The gene, ARHGEF9, encodes collybistin, a neuronal synaptic protein. When hijacked by melanoma cells, collybistin promotes the formation of membrane protrusions or filopodia that act as "molecular drills," attaching to and then punching holes through surrounding cells and structures.
Inhibiting ARHGEF9 destabilized the filopodia and prevented melanoma cells from spreading, while upregulating the gene led to the growth of more and longer filopodia.
The researchers say ARHGEF9 is likely to be involved in the spread of other types of cancer and suggest it represents a drug target for preventing metastases. They also found a further 13 genes that were involved in regulating the morphology of melanoma cells. The findings were published in iScience on August 8, 2022.
"This research has made a fundamental discovery about how melanoma cells manipulate their shape to become invasive – the first step towards metastasis," said Clare Isacke, dean of academic and research affairs at the ICR. "Although it is early research, and more work needs to be done, by understanding more about how skin cancer spreads, we could open up new avenues for developing treatments," she said.
During metastasis, melanoma cells invade tissue of diverse rigidities through dynamic alterations in their shape. However, to date most understanding of how cell shape is determined comes from 2D studies on extremely stiff substrates, which the researchers say may not provide physiologically relevant matrices.
To investigate the effect of matrix rigidity, the researchers compared the effects on cell morphology of silencing Rho GTP exchange factors and Rho GTPase activating proteins that are known to be involved in a range of cellular functions, including cell polarity, adhesion and cell motility, in cells cultured in 3D on soft collagen hydrogels, with cells cultured in 2D rigid matrices.
They found that WM266-4 metastatic human melanoma cells cultured in 2D and 3D matrices form extensive filopodia that mark sites of focal adhesions by which the cytoskeleton of a cell connects to the extracellular matrix.

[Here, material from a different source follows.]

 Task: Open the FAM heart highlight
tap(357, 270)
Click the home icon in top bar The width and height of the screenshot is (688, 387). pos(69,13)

Assessing the impact of selective gene silencing on melanoma cell morphology, the researchers found nine genes that regulated shape on soft matrix and five that regulated shape on stiff matrix. Depletion of ARHGEF9 was particularly effective in altering cell shape in melanoma cells on soft matrices. Only ARHGEF9 and intersectin 2 (ITSN2), a gene involved in actin remodelling, regulated melanoma cell shape in both soft and stiff matrices.
Further investigation of the role of ARHGEF9 showed it is essential for filopodia formation, focal adhesion assembly, contractility and cell protrusion in melanoma cells.
In the absence of ARHGEF9-mediated filopodia formation, focal adhesion morphogenesis is disrupted, causing adhesions to lose traction.
The researchers propose that melanoma cells use ARHGEF9 to promote filopodia-driven adhesion during morphogenesis in environments with varying rigidity and geometry.
To confirm this mechanism they performed further experiments in mouse melanoma cutaneous cells, observing ARHGEF9-depleted mouse melanoma cells were devoid of filopodia, and were far less contractile than control cells. In addition, ARHGEF9 inhibition in mouse cells significantly blocked their ability to invade collagen matrices.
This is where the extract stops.